¿Cuántas veces has esperado que los demás cambien para que tu vida mejore? La verdadera madurez empieza cuando decides que el cambio tiene que comenzar en ti.
Piensa en tus conversaciones, la mayoría versan sobre buscar la culpabilidad y la responsabilidad fuera de nosotros mismos, donde no hay control aunque si parece equivocadamente que hay alivio.
Hacer esto es como dejar de ser copiloto de tu vida, de tu propio coche, o peor aún, pasajero en una moto que avanza a toda velocidad. Permites que otros tomen las decisiones importantes mientras tú solo observas cómo la vida pasa ante tus ojos. No más. Ahora es el momento de tomar los mandos y pilotar, elegir tú mismo hacia dónde quieres ir.

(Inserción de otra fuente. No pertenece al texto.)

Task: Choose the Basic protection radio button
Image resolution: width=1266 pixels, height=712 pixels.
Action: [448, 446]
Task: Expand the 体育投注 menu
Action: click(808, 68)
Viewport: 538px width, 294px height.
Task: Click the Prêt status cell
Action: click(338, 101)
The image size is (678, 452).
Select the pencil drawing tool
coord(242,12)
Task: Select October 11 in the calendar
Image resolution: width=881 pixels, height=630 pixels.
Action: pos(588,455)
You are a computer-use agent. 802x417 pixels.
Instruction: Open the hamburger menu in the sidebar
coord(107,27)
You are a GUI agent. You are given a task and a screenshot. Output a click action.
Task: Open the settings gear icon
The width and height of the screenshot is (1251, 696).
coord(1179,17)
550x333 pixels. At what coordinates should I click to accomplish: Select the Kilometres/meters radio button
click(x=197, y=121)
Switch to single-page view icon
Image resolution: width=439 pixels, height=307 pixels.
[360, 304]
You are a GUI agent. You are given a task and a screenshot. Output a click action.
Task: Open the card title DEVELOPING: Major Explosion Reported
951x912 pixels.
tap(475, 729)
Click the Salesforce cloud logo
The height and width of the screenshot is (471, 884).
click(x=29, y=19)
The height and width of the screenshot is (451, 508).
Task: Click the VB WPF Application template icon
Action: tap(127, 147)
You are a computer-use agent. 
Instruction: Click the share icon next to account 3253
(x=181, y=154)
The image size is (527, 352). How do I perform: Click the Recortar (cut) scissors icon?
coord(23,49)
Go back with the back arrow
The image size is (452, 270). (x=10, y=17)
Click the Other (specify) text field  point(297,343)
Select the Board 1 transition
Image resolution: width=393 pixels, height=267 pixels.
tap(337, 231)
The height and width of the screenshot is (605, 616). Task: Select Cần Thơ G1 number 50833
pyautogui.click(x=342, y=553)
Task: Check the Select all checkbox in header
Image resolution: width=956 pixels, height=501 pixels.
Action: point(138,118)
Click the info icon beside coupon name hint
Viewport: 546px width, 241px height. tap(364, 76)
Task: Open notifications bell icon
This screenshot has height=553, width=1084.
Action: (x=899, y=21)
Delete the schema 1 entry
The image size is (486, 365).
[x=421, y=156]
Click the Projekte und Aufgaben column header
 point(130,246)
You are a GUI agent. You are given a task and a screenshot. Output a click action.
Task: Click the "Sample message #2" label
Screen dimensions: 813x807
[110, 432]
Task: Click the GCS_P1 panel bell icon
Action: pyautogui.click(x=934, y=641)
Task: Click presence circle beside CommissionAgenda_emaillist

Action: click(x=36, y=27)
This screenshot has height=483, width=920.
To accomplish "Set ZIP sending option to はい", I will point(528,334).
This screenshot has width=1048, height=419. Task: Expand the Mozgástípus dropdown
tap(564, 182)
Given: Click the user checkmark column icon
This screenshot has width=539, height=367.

Cambiar tu entorno, tu actitud, la forma en que recibes las opiniones y comentarios de los demás… Todo esto está en tus manos. Tu paz mental no debería depender de lo que otros digan o piensen.
A veces parece imposible, pero cuando tu mente hace ese clic, todo cambia. Es como si encendieras una luz en una habitación oscura; una vez que ves las cosas de otra manera, no puedes volver atrás. Incluso si vuelves a los viejos hábitos por un momento, ya no te sientes igual. Los efectos negativos ya no duran como antes.
Trabajar en uno mismo es la inversión más rentable que existe. Tener una conversación profunda y sincera en un espacio seguro puede ser el punto de partida que necesitas. A menudo evitamos enfrentarnos a lo que realmente queremos ser por miedo, pero lo cierto es que nunca es demasiado tarde.
Da ese paso hoy, porque esperar solo conduce a arrepentimientos que mañana no podrás cambiar.